Current developments and roadmap
Despite it's been a long time no new release was published, linphone's development is still running, with some new features and enhancement to come soon...
Today linphone is facing one major problem: its graphical interface. Indeed it is old: it hasn't changed a lot since the beginning of the project. It is gui generated using the glade-2 tool, which is now deprecated, no longer maintained and even no longer distributed in recent distros. This is the reason why the linphone's interface hasn't changed at all since more than one year, despite a lot of enhancements were made on the video processing plane (new codecs, resizing of window, better control of bandwidth usage).
The replacement for the old glade-2 tool is named glade-3, but don't be confused by the name: it 's indeed a very different tool, based on a very different concept: instead of generating source code for the interface, it just generates a xml file to be interpreted by libglade (or later by libgtk itself) at runtime. There is no doubt that this concept is much powerful, and has drastic effects in terms of ease of programming and code maintainance.

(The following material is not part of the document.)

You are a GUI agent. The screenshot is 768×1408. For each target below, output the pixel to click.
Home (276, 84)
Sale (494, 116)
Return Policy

But it requires the total rewriting of the glue between the buttons of the linphone engine. Anyway as the interface is old and not very user-friendly by some aspects, it was a good idea to restart a new graphical interface.
As of today the cvs tree of linphone holds a new directory "gtk-glade" containing the code and xml files of a new interface, called "linphone-3". CVS users can already try it despite there are still lots of missing features.
It is expected that this new interface also runs on windows, so that we'll have a unique frontend for both OS.
On the media processing side, the cvs HEAD has a new V4Lv2 backend that normally fixes various problems seen with the linux-uvc driver: back screen, protocol error, blinking images, ffmpeg errors...
Also a new video plugin will be released with next version: a H264 video encoder/decoder plugin based on the x264 project and ffmpeg of course. The few tests I've made show a really amazing quality improvement compared to older codecs.